China is the last major economy welded to a zero-Covid strategy, tamping down virus flare-ups through a combination of snap lockdowns, mass testing and lengthy quarantines.

Chengdu, the capital of southwestern Sichuan province, has been effectively under lockdown for a week since reporting several hundred Covid cases.

The measure was expected to be lifted on Wednesday, but the city government said in a notice that "the entire city will continue to deeply push forward our assault for zero community spread".

Authorities would "strive hard for a week to realise the goal of zero community transmission in the whole city", the government added.

"The fruits of the whole city's anti-epidemic measures are beginning to become apparent, but the risk of community transmission still exists in some areas," it said.

All residents under lockdown will be tested every day, and each household will be permitted to send out one person per day to purchase groceries and other supplies, according to the notice.

Chengdu logged 116 new local infections on Thursday, more than half of which showed no symptoms, according to figures from the provincial health commission.

Confined to their housing complexes, some residents were unable to flee when a strong earthquake in a nearby part of Sichuan reverberated through the city earlier this week, locals told AFP.
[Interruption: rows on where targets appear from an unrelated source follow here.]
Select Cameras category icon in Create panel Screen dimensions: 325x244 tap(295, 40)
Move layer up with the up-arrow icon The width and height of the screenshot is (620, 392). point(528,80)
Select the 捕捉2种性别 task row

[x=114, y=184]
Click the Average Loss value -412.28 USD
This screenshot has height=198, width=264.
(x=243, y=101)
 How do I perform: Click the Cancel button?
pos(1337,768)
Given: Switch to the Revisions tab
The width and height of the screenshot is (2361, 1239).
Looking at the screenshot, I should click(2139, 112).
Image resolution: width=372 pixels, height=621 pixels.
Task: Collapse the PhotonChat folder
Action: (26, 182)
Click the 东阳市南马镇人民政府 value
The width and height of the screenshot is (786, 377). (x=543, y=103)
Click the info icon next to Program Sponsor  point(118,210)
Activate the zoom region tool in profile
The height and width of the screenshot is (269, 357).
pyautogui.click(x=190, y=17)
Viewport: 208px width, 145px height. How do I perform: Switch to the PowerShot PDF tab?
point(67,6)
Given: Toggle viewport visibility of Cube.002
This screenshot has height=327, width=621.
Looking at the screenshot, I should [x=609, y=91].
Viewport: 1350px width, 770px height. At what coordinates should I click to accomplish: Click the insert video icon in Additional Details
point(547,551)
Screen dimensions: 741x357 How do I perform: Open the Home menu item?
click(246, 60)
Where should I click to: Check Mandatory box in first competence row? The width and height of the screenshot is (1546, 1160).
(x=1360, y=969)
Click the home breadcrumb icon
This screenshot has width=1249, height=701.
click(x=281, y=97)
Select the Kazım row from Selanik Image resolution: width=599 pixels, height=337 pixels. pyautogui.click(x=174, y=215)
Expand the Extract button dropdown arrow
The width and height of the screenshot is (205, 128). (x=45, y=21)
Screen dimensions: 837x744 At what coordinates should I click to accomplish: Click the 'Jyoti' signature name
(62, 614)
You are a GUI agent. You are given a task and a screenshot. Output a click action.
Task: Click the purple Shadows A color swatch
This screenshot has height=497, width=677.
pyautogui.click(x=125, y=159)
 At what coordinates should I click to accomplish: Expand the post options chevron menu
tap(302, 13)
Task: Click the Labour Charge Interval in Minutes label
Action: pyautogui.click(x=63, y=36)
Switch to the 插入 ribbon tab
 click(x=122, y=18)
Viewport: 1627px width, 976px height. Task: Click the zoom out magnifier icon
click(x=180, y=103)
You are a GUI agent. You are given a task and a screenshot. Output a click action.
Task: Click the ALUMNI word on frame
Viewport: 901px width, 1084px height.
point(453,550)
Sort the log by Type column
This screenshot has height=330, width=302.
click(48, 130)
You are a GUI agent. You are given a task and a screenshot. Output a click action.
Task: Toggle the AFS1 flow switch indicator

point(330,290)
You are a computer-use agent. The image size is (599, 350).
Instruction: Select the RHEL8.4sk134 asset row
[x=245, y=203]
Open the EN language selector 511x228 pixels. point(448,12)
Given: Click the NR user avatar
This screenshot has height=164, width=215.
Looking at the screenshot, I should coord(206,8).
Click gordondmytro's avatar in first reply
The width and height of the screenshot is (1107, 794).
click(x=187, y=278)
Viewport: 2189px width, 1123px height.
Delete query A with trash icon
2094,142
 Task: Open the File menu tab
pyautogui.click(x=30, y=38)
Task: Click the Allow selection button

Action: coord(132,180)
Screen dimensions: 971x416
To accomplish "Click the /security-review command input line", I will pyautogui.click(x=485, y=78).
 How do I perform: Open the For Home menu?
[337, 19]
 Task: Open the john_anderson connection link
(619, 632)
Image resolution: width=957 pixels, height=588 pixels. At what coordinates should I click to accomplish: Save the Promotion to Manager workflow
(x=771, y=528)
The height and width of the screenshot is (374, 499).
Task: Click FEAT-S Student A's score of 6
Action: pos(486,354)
China's government has shown few signs of backing away from a zero-Covid approach despite mounting criticism that it is harming growth in the world's second-largest economy.

Businesses in Chengdu have been forced to temporarily close, with Swedish carmaker Volvo last week suspending production at a plant in the city that employs nearly 3,000 people.

Elsewhere, the southern business and technology hub of Shenzhen eased some curbs this week after a virus surge prompted authorities to order the city's 18 million residents to refrain from leaving their homes.

Officials in Beijing have urged the capital to guard against a rebound in infections during the Mid-Autumn public holiday, which runs from Saturday to Monday and is a popular period for travel and social gatherings.

China reported 1,334 new domestic infections on Thursday, the majority of which were asymptomatic, according to the National Health Commission.